BEGIN Stored data
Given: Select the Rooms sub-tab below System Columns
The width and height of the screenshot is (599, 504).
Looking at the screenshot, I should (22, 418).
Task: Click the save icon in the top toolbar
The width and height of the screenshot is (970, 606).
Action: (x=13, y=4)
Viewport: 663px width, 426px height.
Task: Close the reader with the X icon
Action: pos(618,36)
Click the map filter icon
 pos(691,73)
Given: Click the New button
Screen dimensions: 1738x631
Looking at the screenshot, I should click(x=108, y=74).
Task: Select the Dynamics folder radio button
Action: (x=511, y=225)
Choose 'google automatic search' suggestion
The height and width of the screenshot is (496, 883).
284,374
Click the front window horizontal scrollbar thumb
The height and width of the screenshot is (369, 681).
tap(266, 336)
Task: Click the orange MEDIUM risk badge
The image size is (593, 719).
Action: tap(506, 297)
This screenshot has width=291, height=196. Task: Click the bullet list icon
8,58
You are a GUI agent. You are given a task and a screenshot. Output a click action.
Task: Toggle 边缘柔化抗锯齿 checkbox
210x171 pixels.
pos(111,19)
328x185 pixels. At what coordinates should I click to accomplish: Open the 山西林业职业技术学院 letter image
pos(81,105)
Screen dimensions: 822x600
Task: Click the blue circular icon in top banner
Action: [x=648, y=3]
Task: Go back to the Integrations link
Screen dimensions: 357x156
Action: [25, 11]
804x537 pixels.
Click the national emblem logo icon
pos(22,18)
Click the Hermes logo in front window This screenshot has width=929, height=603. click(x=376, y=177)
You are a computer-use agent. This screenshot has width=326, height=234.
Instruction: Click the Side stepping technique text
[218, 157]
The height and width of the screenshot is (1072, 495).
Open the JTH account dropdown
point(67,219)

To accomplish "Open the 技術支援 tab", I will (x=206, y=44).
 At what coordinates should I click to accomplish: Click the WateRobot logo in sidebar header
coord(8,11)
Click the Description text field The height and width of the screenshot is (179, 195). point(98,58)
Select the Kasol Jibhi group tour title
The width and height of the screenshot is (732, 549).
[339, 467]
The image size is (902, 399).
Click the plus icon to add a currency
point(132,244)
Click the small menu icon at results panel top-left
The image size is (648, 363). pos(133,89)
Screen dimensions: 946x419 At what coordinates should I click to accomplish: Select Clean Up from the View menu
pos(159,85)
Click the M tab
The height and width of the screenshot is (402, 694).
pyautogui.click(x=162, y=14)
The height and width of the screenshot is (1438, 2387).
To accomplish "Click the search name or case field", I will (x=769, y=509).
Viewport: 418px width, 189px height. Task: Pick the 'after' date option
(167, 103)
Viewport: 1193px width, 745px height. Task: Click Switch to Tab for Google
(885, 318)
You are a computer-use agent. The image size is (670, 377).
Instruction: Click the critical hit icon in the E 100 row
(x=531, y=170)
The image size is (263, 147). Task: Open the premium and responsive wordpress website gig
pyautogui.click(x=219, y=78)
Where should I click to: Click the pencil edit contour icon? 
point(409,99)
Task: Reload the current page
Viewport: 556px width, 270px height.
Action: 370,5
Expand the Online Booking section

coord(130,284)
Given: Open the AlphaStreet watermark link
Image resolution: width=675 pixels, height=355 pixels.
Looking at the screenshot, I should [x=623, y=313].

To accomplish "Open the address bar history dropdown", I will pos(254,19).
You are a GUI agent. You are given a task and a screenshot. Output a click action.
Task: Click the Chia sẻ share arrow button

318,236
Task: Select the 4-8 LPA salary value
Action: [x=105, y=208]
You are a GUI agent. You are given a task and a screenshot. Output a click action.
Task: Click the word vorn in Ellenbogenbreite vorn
END Stored data
◆ What is needed ◆
Every line of the records above needs to be given again exactly.

◆ Solution to this task ◆
Given: Select the Rooms sub-tab below System Columns
The width and height of the screenshot is (599, 504).
Looking at the screenshot, I should (22, 418).
Task: Click the save icon in the top toolbar
The width and height of the screenshot is (970, 606).
Action: (x=13, y=4)
Viewport: 663px width, 426px height.
Task: Close the reader with the X icon
Action: pos(618,36)
Click the map filter icon
 pos(691,73)
Given: Click the New button
Screen dimensions: 1738x631
Looking at the screenshot, I should click(x=108, y=74).
Task: Select the Dynamics folder radio button
Action: (x=511, y=225)
Choose 'google automatic search' suggestion
The height and width of the screenshot is (496, 883).
284,374
Click the front window horizontal scrollbar thumb
The height and width of the screenshot is (369, 681).
tap(266, 336)
Task: Click the orange MEDIUM risk badge
The image size is (593, 719).
Action: tap(506, 297)
This screenshot has width=291, height=196. Task: Click the bullet list icon
8,58
You are a GUI agent. You are given a task and a screenshot. Output a click action.
Task: Toggle 边缘柔化抗锯齿 checkbox
210x171 pixels.
pos(111,19)
328x185 pixels. At what coordinates should I click to accomplish: Open the 山西林业职业技术学院 letter image
pos(81,105)
Screen dimensions: 822x600
Task: Click the blue circular icon in top banner
Action: [x=648, y=3]
Task: Go back to the Integrations link
Screen dimensions: 357x156
Action: [25, 11]
804x537 pixels.
Click the national emblem logo icon
pos(22,18)
Click the Hermes logo in front window This screenshot has width=929, height=603. click(x=376, y=177)
You are a computer-use agent. This screenshot has width=326, height=234.
Instruction: Click the Side stepping technique text
[218, 157]
The height and width of the screenshot is (1072, 495).
Open the JTH account dropdown
point(67,219)

To accomplish "Open the 技術支援 tab", I will (x=206, y=44).
 At what coordinates should I click to accomplish: Click the WateRobot logo in sidebar header
coord(8,11)
Click the Description text field The height and width of the screenshot is (179, 195). point(98,58)
Select the Kasol Jibhi group tour title
The width and height of the screenshot is (732, 549).
[339, 467]
The image size is (902, 399).
Click the plus icon to add a currency
point(132,244)
Click the small menu icon at results panel top-left
The image size is (648, 363). pos(133,89)
Screen dimensions: 946x419 At what coordinates should I click to accomplish: Select Clean Up from the View menu
pos(159,85)
Click the M tab
The height and width of the screenshot is (402, 694).
pyautogui.click(x=162, y=14)
The height and width of the screenshot is (1438, 2387).
To accomplish "Click the search name or case field", I will (x=769, y=509).
Viewport: 418px width, 189px height. Task: Pick the 'after' date option
(167, 103)
Viewport: 1193px width, 745px height. Task: Click Switch to Tab for Google
(885, 318)
You are a computer-use agent. The image size is (670, 377).
Instruction: Click the critical hit icon in the E 100 row
(x=531, y=170)
The image size is (263, 147). Task: Open the premium and responsive wordpress website gig
pyautogui.click(x=219, y=78)
Where should I click to: Click the pencil edit contour icon? 
point(409,99)
Task: Reload the current page
Viewport: 556px width, 270px height.
Action: 370,5
Expand the Online Booking section

coord(130,284)
Given: Open the AlphaStreet watermark link
Image resolution: width=675 pixels, height=355 pixels.
Looking at the screenshot, I should [x=623, y=313].

To accomplish "Open the address bar history dropdown", I will pos(254,19).
You are a GUI agent. You are given a task and a screenshot. Output a click action.
Task: Click the Chia sẻ share arrow button

318,236
Task: Select the 4-8 LPA salary value
Action: [x=105, y=208]
You are a GUI agent. You are given a task and a screenshot. Output a click action.
Task: Click the word vorn in Ellenbogenbreite vorn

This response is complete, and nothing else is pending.